Thursday 8 December 2016

Petition Failure

Gentle Reader, remember that petition I was circulating and nagging you to extinction about?  I started it about a month ago.  It was about asking the Prime Minister to make housing an essential human right.  I tried to send it everywhere, post it everywhere, I even began contacting all the Anglican Church parishes in Canada.  After sending emails to some three hundred churches, and not one single signature, it began to occur to me that no one would be interested in signing.  So, thirty-seven signatures later I've packed up shop and only hope that someone with better connections can pick up the torch from where I left it.  I feel disappointed, yes, but at least I have learned something of how selfish and callous a lot of Canadians really are about the homeless, especially Anglicans whom I consider to be the most selfish Christians on earth.

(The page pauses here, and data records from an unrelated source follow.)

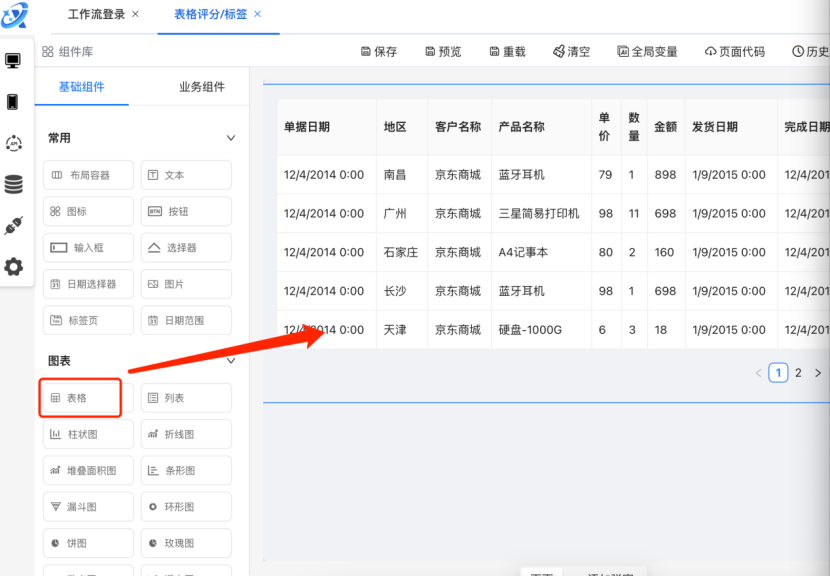
Task: Click the plug connector icon in sidebar
Action: click(13, 226)
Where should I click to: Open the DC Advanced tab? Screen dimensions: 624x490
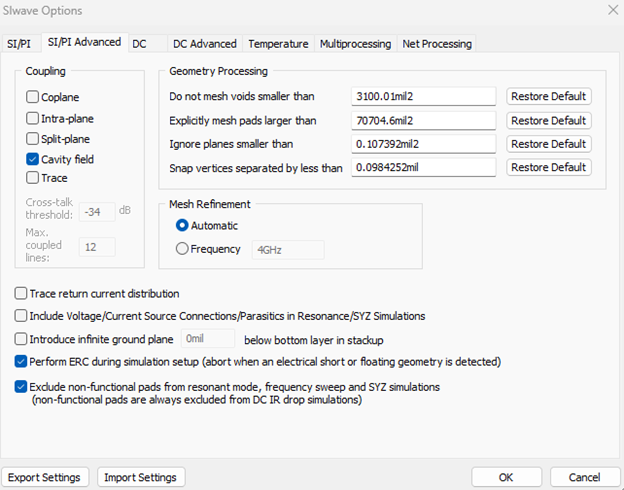(x=204, y=44)
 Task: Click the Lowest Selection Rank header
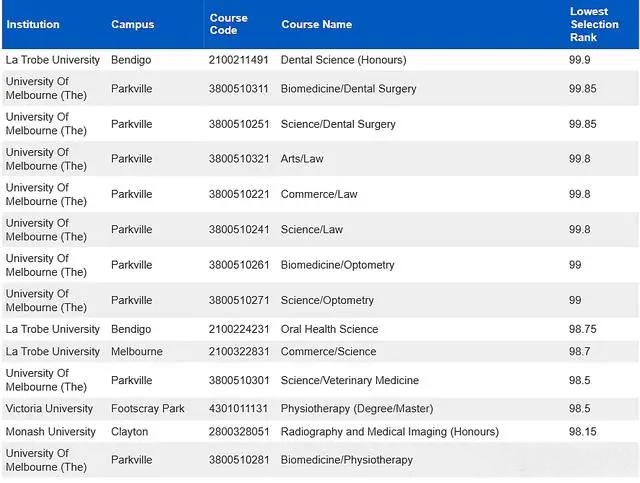[x=594, y=24]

I am still going to make the issue known, of course, through this blog.  Neither am I above sending this post to all the selfish people, notably Anglicans, who couldn't be bothered because they really don't care, which is why I left that denomination.  One of them actually wrote back to say that I might get more signatures on the petition if I said shelter instead of housing.  I promptly wrote back to inform him that the word shelter conjures visions of a cramped room with rubber mats strewn on the floor.  If that's all the government was obligated to do then that's all they would have to offer.  But this fellow is from an older and privileged generation (yes, he is a straight white male, and one who lives very comfortably).  Instead of signing the petition he just said he'd think about it.  After that he had the colossal gall to send me that lying hagiography about President Elect Dump as a justification for supporting his presidency.  I have already blogged about that.  From a Christian?  Well, not really a Christian, but an Anglican, and a very typical one, all pious handwringing and sympathetic noises and token volunteer work, but still likely to blame the most vulnerable for their plight while going off to his choir practice.

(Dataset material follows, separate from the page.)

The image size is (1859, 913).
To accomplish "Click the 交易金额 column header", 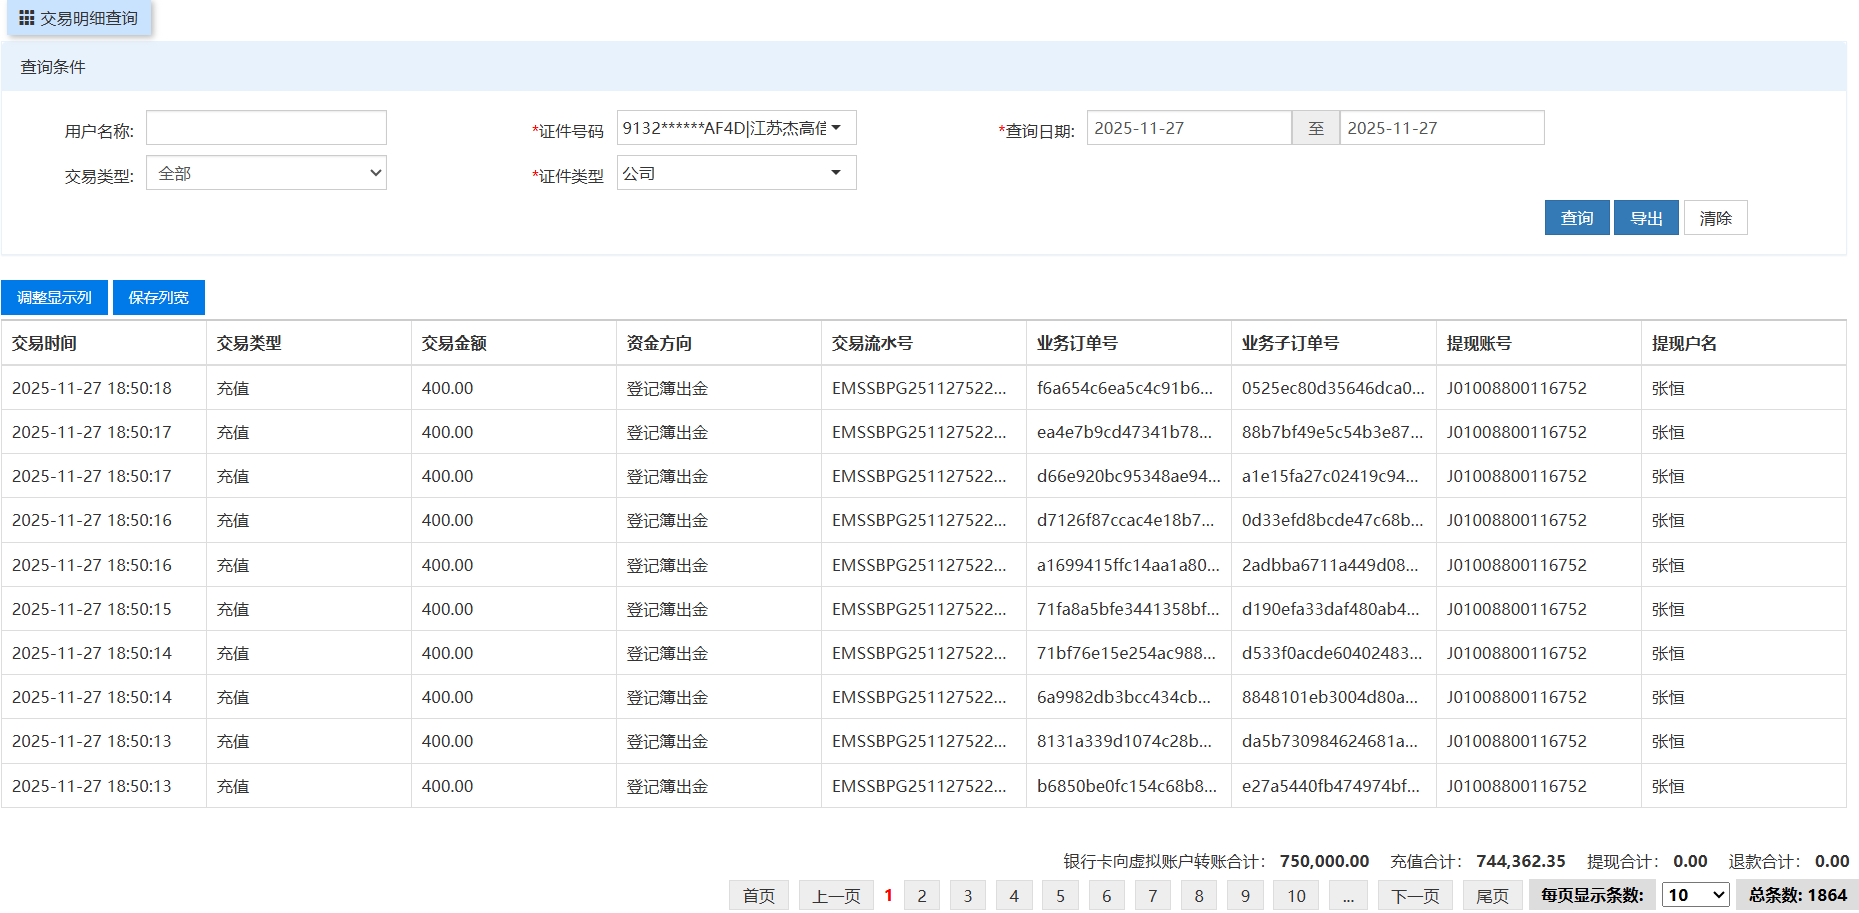I will coord(454,343).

One of the biggest obstacles to social justice in this country lies in the smug self-righteous indifference of too many Canadians.  Ironically, the hardest to convince are often those who came to this country as refugees and immigrants.  But they also have had all kinds of extra supports and encouragement that Canadian society denies its very own.  It's as though we are telling them, very judgmentally, that having been born and raised in this privileged land of opportunity and you still haven't been able to make it, then you deserve to rot and perish in the gutter somewhere.  It is a way of kicking someone who is already down and just leaving them to die.

I want to believe that Canadians are better people than that.  I don't have a lot of evidence and I am waiting to be proven wrong.

In the meantime, we are in the middle of a housing crisis that keeps on worsening.  More Canadians who a few years ago would never have dreamed of being in need are now having to choose between paying for food or rent or medications.  Our governments offer token responses but basically are doing nothing.  We have to start taking things into our own hands, but it looks like a lot of us are going to have to get very uncomfortable first and this is likely to happen pretty darn soon.